Detection and characterisation of bluetongue virus using the polymerase chain reaction.

Abstract

Pairs of oligodeoxynucleotide primers whose sequences were based on those of RNA segment 3 that encodes the bluetongue virus serogroup-reactive protein VP3, were synthesized for three BTVs from different geographic regions of the world and for seven Australian orbiviruses. Each pair of primers was then tested for the synthesis of cDNA and in subsequent polymerase chain reactions (PCR) with all ten virus groups. All primers were serogroup-specific at low or high stringency. One pair of primers was specifically designed for its ability to serogroup a BTV isolate irrespective of its geographic origin.

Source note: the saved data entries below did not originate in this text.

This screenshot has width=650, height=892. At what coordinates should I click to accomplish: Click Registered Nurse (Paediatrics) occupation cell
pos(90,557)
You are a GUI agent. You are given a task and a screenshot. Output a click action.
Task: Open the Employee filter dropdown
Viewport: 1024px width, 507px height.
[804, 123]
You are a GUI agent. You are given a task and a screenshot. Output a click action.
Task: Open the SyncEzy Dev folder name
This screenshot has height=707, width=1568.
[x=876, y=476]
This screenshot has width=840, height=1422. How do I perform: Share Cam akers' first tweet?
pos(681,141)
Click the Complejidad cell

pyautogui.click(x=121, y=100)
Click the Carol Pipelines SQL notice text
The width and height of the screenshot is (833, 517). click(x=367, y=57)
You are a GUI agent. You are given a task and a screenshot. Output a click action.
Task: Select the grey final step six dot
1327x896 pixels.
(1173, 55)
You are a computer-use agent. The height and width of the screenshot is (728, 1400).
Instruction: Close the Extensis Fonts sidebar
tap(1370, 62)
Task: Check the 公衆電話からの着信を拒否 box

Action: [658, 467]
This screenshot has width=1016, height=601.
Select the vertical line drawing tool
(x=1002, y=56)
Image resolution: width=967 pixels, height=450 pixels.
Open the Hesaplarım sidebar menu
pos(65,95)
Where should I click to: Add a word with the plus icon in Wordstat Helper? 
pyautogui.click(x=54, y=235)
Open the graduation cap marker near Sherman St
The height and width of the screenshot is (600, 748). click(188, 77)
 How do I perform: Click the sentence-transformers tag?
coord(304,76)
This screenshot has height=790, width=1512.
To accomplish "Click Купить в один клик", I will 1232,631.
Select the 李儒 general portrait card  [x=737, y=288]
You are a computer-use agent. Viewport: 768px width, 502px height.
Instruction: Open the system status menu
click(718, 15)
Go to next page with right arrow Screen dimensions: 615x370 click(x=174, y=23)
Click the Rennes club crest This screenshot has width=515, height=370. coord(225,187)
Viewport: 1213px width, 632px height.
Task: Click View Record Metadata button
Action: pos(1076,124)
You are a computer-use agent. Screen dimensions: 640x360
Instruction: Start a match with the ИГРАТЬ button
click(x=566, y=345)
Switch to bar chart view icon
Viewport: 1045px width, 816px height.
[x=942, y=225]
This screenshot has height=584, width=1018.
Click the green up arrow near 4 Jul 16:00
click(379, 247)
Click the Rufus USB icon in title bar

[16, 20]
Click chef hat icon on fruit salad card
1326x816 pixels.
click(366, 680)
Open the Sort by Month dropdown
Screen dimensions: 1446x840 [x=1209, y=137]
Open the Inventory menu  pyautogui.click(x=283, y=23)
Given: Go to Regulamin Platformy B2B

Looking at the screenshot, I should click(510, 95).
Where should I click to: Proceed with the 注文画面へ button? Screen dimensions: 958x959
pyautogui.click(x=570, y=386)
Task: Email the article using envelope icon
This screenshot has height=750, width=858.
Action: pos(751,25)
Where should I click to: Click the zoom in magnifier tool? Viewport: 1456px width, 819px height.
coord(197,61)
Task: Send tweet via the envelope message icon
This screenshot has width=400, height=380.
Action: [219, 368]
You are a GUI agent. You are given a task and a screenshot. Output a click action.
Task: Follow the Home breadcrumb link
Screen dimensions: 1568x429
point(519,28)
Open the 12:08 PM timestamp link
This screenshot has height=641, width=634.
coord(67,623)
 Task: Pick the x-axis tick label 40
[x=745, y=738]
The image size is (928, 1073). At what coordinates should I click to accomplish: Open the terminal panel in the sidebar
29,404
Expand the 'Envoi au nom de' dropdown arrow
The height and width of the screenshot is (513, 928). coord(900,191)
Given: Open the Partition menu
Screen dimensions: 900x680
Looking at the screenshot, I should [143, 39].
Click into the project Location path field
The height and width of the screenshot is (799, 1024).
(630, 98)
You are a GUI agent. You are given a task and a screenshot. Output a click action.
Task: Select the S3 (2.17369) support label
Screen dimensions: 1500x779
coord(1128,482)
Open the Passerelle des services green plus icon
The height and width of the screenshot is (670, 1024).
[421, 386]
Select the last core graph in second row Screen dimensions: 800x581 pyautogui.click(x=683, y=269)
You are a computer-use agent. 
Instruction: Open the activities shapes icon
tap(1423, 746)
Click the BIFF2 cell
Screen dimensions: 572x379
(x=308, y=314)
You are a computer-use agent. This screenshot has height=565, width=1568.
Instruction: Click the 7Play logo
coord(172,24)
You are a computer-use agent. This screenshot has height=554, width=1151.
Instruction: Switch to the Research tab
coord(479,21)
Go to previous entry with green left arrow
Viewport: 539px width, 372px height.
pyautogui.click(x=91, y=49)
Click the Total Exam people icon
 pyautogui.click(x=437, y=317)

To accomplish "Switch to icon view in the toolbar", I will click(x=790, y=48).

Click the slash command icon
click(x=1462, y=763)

At either high or low stringency, this primer-pair resulted in a common and specific PCR product for each of the BTVs tested but not for the other orbiviruses. Eight pairs of primers based on RNA2 sequences (the gene segment encoding the serotype-specific protein VP2) were also synthesized for the eight Australian serotypes of BTV. Each primer-pair was serotype-specific at low or high stringency except for the BTV16A pair, which cross-reacted with BTV3A and also gave a non-specific product that differed in Mr from the authentic PCR product. Using the PCR and BTV1A RNA3-based primers, BTV1A was detected in blood samples from two sheep at 9 days post inoculation. Virus was found in the platelet, buffy-coat and packed red blood cell fractions, but not in whole blood.